小姐没跟她打赌啊。丫鬟翡翠心里咕哝,表面马上反应过来,“是啊,小姐。您那时候闲着无聊,跟奴婢说要逗太子玩玩,让太子上个当。可是逗太子是要杀头的,您说您肯定没事。奴婢不相信您能做到,于是跟您赌了三个铜板,想不到您真是做到了,搞得太子以为您喜欢他,骗了他,还不用杀头。害奴婢输了三个铜板。”
说完,翡翠马上瑟缩地跪下,“奴婢与小姐当年年幼,不懂事,骗了太子,请太子别怪罪!”
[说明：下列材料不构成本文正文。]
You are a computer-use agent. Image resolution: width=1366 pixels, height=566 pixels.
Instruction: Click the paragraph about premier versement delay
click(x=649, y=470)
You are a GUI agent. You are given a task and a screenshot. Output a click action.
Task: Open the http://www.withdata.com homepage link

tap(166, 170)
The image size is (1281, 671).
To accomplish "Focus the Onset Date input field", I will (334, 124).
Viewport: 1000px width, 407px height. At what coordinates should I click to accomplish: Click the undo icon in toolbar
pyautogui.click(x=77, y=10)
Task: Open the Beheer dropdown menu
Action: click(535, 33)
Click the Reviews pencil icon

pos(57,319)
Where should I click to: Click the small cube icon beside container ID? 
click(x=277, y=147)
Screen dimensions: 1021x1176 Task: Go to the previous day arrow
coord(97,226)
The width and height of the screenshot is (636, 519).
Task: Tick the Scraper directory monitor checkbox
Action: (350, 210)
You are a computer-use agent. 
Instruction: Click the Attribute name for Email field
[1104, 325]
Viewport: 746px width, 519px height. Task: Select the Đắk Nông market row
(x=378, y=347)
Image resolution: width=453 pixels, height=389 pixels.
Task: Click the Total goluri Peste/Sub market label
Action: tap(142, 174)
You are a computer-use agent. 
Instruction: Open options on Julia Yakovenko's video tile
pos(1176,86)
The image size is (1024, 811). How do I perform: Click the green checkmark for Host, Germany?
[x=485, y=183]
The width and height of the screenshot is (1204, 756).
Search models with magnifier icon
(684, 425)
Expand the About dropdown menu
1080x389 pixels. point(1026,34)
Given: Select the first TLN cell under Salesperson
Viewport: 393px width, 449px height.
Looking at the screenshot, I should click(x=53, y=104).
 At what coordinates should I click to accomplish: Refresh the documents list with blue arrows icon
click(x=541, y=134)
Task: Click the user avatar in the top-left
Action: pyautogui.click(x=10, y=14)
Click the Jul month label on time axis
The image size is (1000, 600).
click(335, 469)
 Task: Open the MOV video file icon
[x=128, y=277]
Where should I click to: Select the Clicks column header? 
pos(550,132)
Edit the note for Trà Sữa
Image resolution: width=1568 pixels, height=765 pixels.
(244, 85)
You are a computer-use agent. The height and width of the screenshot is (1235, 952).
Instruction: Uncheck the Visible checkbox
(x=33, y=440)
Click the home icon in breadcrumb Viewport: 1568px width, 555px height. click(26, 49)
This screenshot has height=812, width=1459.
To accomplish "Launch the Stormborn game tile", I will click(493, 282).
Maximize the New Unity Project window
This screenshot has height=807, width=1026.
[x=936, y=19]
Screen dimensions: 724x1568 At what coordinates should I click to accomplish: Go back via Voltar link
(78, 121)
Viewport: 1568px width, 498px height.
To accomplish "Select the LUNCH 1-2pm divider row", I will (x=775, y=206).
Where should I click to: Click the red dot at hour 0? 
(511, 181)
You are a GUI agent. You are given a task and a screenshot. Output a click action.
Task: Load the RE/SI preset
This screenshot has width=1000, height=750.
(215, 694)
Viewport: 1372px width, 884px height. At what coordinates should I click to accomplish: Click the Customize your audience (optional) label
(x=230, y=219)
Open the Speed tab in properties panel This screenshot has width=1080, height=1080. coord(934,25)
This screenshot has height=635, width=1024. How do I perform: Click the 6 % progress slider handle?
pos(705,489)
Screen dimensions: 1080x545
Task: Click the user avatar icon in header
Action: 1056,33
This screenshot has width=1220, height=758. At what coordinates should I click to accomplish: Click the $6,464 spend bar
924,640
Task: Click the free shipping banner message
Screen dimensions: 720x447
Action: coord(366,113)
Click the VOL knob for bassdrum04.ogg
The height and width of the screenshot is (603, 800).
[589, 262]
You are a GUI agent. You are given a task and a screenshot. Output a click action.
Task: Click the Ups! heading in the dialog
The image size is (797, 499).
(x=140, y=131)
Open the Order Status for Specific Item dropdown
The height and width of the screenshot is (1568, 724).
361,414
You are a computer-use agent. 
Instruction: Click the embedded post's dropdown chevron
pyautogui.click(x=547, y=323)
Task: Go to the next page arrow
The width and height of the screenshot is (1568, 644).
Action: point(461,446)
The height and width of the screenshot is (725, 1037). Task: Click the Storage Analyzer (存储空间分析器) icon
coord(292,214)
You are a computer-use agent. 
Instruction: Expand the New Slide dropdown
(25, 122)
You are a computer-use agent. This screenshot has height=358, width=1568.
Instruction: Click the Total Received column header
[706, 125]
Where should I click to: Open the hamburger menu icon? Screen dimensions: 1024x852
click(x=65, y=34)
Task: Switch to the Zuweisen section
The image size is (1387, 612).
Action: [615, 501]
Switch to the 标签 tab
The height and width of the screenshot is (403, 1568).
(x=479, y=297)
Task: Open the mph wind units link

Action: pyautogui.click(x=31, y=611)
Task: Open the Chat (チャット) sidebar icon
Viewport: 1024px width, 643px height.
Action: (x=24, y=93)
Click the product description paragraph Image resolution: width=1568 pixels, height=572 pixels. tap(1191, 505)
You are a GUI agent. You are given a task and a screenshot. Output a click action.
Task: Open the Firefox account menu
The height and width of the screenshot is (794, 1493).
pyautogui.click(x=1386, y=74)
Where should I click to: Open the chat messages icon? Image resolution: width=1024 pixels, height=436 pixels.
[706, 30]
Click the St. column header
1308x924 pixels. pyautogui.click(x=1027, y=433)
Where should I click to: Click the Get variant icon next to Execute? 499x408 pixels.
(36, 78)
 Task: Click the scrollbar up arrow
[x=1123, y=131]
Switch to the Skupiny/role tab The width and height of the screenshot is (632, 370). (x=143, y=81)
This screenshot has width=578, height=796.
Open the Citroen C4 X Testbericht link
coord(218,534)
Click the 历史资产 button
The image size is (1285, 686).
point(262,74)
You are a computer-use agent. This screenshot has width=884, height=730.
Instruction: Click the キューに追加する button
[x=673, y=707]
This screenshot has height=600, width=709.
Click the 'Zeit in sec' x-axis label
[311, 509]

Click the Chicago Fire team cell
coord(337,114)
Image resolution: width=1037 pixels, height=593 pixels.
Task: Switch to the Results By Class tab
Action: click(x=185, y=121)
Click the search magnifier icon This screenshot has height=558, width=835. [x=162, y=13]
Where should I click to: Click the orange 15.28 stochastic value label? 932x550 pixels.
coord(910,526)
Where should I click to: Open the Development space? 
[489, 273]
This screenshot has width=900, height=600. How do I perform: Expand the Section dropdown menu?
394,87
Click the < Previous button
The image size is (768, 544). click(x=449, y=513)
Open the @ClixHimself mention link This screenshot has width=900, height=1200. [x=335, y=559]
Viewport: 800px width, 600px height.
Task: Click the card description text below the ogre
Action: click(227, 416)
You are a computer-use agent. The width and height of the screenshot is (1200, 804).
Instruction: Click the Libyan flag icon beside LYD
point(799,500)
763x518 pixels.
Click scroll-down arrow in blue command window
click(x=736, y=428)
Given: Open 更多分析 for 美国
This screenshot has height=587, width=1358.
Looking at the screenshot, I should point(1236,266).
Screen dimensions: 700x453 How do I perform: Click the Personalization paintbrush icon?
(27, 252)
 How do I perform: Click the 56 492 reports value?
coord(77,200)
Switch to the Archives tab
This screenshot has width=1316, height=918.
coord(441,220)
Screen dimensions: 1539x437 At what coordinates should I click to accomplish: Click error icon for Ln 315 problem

好丫头,算机伶。凤惊云心里称赞,微笑着从袖袋里取出几枚铜板,“呶,这是六个铜板,八年了,连本带利退给你。本来嘛,利息也不止三个铜板,可我觉得君承浩也就值这个数。”
见婢女翡翠一副诚恳的态度不像说谎。
君承浩冷沉的目光从翡翠脸上移向凤惊云。她一副无所谓的态度,着实不像仰慕于自己,似乎真是一个孩童之间的玩笑。可误的是,竟然将他耍了,一耍就是那么多年!他冷峻的面庞蓄起盛怒,咬牙切齿,“凤惊云!”